Distinct expression of cytokeratin, N-cadherin and CD133 in circulating tumor cells of metastatic breast cancer patients

Journal Paper/Review - Aug 1, 2014

Bock Carolin, Rack Brigitte, Huober Jens, Andergassen Ulrich, Jeschke Udo, Doisneau-Sixou Sophie

Citation

Bock C, Rack B, Huober J, Andergassen U, Jeschke U, Doisneau-Sixou S. Distinct expression of cytokeratin, N-cadherin and CD133 in circulating tumor cells of metastatic breast cancer patients. Future Oncol 2014; 10:1751-65.

Type

Journal Paper/Review (English)

Journal

Future Oncol 2014; 10

Publication Date

Aug 1, 2014

Issn Electronic

1744-8301

Pages

1751-65

Brief description/objective

AIM
Circulating tumor cells (CTCs) appear as potential candidates to predict the ability of breast tumors to metastasize.
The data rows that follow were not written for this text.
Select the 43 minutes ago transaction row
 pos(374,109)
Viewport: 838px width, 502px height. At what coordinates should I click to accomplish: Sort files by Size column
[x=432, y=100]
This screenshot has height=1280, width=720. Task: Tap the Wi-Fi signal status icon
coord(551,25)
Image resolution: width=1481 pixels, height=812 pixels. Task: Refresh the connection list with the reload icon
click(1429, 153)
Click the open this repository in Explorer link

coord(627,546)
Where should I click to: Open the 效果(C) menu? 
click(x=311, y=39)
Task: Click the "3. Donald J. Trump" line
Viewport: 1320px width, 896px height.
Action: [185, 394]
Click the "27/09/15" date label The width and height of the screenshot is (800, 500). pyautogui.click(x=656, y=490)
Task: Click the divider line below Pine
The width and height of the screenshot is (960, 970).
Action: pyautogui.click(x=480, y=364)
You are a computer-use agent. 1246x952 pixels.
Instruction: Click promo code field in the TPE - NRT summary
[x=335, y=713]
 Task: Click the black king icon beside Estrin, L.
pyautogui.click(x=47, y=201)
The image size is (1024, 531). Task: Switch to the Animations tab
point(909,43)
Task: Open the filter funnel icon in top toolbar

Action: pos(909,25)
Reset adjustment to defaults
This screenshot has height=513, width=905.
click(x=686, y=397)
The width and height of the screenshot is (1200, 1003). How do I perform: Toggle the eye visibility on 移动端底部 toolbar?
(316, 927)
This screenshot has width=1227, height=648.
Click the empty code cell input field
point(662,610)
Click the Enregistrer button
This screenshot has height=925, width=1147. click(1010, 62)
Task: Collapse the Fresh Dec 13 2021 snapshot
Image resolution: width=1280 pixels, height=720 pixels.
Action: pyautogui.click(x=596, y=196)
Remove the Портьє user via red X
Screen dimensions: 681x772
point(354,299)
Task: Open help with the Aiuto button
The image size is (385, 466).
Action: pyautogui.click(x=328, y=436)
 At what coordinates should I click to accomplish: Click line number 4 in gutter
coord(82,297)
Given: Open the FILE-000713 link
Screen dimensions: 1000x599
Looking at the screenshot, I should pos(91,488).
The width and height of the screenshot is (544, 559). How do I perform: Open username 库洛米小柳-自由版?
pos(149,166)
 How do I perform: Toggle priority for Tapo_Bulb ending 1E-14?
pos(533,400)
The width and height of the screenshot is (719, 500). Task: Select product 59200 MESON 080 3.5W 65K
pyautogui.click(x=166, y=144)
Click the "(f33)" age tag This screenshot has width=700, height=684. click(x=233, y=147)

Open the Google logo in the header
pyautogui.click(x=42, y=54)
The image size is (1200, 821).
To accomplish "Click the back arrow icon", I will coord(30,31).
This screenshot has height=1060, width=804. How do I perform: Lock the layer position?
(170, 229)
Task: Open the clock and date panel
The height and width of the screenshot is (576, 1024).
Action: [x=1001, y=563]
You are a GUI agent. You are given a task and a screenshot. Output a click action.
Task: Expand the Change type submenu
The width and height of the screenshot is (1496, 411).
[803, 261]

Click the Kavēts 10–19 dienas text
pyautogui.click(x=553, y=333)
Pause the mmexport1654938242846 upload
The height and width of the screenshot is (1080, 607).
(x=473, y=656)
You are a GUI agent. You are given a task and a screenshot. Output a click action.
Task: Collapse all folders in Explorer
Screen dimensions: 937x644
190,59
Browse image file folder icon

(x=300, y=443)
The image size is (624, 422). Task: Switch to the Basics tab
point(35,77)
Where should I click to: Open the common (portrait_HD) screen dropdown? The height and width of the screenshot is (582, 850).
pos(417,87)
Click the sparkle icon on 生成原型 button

Moreover, epithelial-mesenchymal transition (EMT) and stem cell features are major mechanisms for metastasis.

PATIENTS & METHODS
Using a triple fluorescence technique, the expression of EMT (N-cadherin) and stem cell markers (CD133) was analyzed in CTCs detected via cytokeratin in blood samples from 26 metastatic breast cancer patients.

RESULTS
We detected CTCs in 100% of the patients (n = 831 CTCs). In total, 67% of the CTCs were N-cadherin and CD133 negative. Nonetheless, 87.8 and 57.6%, respectively, of the CTCs that expressed one marker coexpressed the other. Both double-negative and double-positive CTCs were present in more than 90% of the patients. Within the CTCs of each patient, we demonstrated striking heterogeneities of marker expressions, cell shapes, clusters and sizes.

CONCLUSION
These data outline the importance of characterizing CTCs, especially through stem cell and EMT markers.